--- Passage shown ---
▼

Dear Editor,
In spite of what the Minister said at his press conference to review the country’s 2017 Half Year Perfor-mance Report, he missed the biggest take-away from the story that the economy is trying to tell us all. The real risk to the economy has increased greatly since May 2015, both on the domestic front and on the international front. This situation demands financial leadership from Team Granger. But so far there is little to be found. This means that the necessary targeted attention that the economy needs has not been applied at the right time to the right growth centres since May 2015. There are consequences: widespread policy paralysis over the last 26 months.
On page 50 of the Half Year Report, the Minister highlighted the facts that the “risks to the achievement of the overall fiscal targets are skewed to the domestic side”. It has been his job over these last 26 months to come up with solutions. Such a role cannot be outsourced to another commission of inquiry; there is only one Minister and one President and so far after 26 months they have both failed the people on multiple fronts.
By extension, this contagion has now infected the image of the entire Granger cabinet as a gathering of underperformers. Their endorsement of Mr Jordan’s package of ineffective policy action has now taken Guyana off its traditional growth path with no plan on how to backfill the economic vacuum. The big-gest miscalculation from Team Granger is that this economy can advance without full government support to the six sisters. They failed on many fronts to understand how the Guyanese economy grows. Without the six sisters – sugar, rice, gold, bauxite, timber and seafood, there will be no material growth in the economy, full stop!

▲

--- Recorded data ---
▼

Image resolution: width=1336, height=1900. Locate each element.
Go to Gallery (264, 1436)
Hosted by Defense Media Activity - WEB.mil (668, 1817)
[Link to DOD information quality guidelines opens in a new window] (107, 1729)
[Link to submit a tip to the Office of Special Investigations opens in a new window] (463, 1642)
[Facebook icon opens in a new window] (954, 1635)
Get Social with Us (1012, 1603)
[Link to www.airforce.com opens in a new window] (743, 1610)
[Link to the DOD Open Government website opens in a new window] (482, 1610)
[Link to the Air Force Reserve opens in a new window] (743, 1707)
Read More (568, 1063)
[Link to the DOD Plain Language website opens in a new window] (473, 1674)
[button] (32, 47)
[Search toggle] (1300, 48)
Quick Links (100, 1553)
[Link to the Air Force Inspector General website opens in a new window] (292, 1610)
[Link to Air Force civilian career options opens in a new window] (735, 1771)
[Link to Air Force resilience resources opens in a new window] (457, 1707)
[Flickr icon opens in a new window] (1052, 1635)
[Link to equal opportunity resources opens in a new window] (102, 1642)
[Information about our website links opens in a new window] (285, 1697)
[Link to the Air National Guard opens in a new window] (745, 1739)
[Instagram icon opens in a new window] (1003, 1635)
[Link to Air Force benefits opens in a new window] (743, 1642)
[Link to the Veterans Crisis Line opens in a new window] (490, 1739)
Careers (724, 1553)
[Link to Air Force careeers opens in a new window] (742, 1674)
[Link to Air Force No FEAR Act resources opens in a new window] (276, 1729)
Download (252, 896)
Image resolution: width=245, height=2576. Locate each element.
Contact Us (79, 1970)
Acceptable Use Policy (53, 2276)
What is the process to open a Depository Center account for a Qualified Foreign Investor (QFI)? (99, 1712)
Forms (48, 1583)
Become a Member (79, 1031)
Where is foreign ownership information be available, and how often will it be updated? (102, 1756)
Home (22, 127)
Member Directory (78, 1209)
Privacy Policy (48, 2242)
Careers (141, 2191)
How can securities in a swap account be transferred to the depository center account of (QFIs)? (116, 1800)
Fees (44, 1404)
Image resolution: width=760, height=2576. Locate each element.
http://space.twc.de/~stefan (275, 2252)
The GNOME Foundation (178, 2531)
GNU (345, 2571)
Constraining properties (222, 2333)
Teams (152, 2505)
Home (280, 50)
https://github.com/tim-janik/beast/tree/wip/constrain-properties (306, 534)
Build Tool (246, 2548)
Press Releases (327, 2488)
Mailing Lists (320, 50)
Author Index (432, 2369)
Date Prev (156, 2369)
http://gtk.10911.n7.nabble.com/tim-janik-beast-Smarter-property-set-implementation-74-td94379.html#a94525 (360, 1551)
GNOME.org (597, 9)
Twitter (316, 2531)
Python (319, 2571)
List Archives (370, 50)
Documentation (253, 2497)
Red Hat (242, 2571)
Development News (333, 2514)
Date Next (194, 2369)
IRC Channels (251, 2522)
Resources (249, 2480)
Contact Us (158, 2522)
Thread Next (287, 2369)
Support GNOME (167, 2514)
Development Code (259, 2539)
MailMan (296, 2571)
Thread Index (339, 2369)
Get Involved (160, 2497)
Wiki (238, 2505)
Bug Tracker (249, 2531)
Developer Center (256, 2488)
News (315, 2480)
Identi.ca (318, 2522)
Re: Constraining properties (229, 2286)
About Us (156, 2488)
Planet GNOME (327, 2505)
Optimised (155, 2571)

▲

--- Questions ---
**a)** List the six sectors that the letter on Guyana's economy calls the "six sisters."
**b)** Answer these questions from the letter on Guyana's economy:
(i) Since what month and year has the real risk to the economy increased, according to the letter?
(ii) On which page of the Half Year Report did the Minister note that risks to the fiscal targets are skewed to the domestic side?
(iii) How long has the policy paralysis lasted, according to the letter?
**c)** Extend the letter on Guyana's economy from its final sentence.
The data that comes before is not needed for any of this work.

--- Answers ---
**a)** sugar, rice, gold, bauxite, timber, seafood

**b)**
(i) May 2015
(ii) Page 50
(iii) 26 months

**c)**
The Minister can talk from now until the cows come home on the potential of the ICT sector, the oil and gas sector, the trading sector and so on, but we all know those sectors can only add to the export figures when Go-INVEST wakes up, and it has been in a very deep sleep since May 2015. The outcome is there are very few green shoots of any serious new financial inflows in these sectors that can backfill the financial hole left by the underperformance in the traditional sectors.
This is not expected to change soon, so we must expect considerable economic hardship affecting the people over the next 2½ years.
There is enough evidence that over the last decade one of the sisters has been abused. But what is interesting is that with the change of government, rather than the abuse being brought to an end, it actually accelerated. I speak directly to the plundering of the sugar belt by the Granger regime today. Then immediately upon his assumption of office, President Granger attempted to render the rice industry his orphan with his silly statement issued in October 2015 that the affairs in the rice industry are “private arrangements”. This statement found endorsement in the fact that there was little help for the ordinary farmers from the Granger regime. The end result was a poor contribution from the rice industry in 2016 that brought great harm to the economy last year.
Luckily these same private farmers in their private arrangements were able to dig deep into their reserves in 2017 and planted a bigger first crop. Their fortitude helped expand rice exports by some US$30 million to compensate for the decline in the gold exports in the first half of 2017. This patriotic act by itself has saved Guyana from a cataclysmic economic meltdown in 2017.